** start of Task inputs **
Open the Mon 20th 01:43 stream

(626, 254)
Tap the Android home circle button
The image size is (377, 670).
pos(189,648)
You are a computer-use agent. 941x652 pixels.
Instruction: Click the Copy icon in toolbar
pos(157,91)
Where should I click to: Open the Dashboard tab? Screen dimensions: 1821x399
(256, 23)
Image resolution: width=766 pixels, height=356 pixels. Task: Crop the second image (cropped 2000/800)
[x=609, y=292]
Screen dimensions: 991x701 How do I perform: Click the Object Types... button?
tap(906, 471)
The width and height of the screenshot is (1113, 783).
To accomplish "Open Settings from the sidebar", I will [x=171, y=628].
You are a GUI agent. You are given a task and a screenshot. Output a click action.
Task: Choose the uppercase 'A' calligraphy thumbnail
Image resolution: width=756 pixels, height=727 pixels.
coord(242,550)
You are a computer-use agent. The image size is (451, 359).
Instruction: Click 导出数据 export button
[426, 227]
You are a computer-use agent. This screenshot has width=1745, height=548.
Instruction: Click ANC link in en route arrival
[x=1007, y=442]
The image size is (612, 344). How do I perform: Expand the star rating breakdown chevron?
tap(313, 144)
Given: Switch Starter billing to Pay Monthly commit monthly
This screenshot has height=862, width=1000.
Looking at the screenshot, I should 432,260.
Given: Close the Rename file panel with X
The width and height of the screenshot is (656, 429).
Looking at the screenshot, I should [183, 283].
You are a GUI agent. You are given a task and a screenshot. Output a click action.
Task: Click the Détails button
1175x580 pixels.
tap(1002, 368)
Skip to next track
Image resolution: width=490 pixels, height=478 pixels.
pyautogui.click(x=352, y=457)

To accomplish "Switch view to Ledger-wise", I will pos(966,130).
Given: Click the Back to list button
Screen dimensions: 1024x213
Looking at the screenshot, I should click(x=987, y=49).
** end of Task inputs **
_Do this_: Extract every line of the rows above that contains the string "will". Case counts.

_Worked answer_:
To accomplish "Open Settings from the sidebar", I will [x=171, y=628].
To accomplish "Switch view to Ledger-wise", I will pos(966,130).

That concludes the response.